In the present study, CRE conization rate in various ICU patients on admission was
(29.2%, 41/140) by CDC method, whereas eight extra CRE isolates (four each of Klebsiella and E. coli) were recovered using HiCrome KPC agar. Concordant results in both the methods were
observed in 94.2% (132/140), while discordant results noticed in 5.71% (8/140). The
cause of discordant results in our study may be attributed to low concentrations of
CRE in those eight swabs that might have failed to grow in Mac Conkey agar, but they
could be detected with HiCrome KPC agar. In an earlier study by Landman et al, CDC
method has been evaluated to detect CRE in concentrations ranging between 1 × 105 and 1.7 × 106 CFU/mL.[14] In a study by Errecalde et al, HiCrome KPC agar had two false-positive results and
the authors had recommended phenotypic confirmation of CRE isolates growing on HiCrome
KPC agar.[15] In our study, eight extra CRE isolates (four each of Klebsiella and E. coli) recovered using HiCrome KPC agar were all positive by mCIM and hence were carbapenemase
producing-CRE. In the study by Simner et al, CDC broth enrichment methods performed
poorly compared with direct inoculation methods, negating the need for the broth enrichment
step.[16] In general, the sensitivity of CDC broth enrichment method for detection of CRE
has been shown to be in the ranges of 57.6 to 98.5%, whereas sensitivity of HiCrome
KPC agar from different manufacturers has been shown to be in the range of 76 to 97.8%,
depending upon the types of carbapenemase enzymes produced.[17] Our study had several limitations.
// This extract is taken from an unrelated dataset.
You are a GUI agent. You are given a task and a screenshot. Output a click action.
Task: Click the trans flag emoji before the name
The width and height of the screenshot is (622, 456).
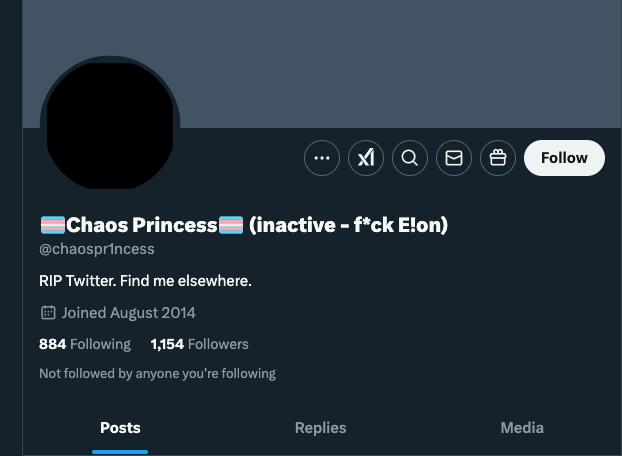(x=52, y=225)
We could not determine the minimum inhibitory
concentration (MIC) of the isolates that had not grown in CDC method that could have
provided additional information about the lower limit of carbapenem MIC for growth
on CDC method. Second, molecular determination of the types of carbapenemase could
have added substantial value to the study that could not be performed due to financial
constraints.
Conclusion
HiCrome KPC agar has high sensitivity in screening CRE colonization. It efficiently
identifies CRE colonization in a much shorter time as compared to the CDC method.
As our sample size was small, and the study was performed at one institution, further
studies will be needed to establish the applicability of HiCrome KPC agar for detecting
the predominant circulating carbapenemases in the Indian setting.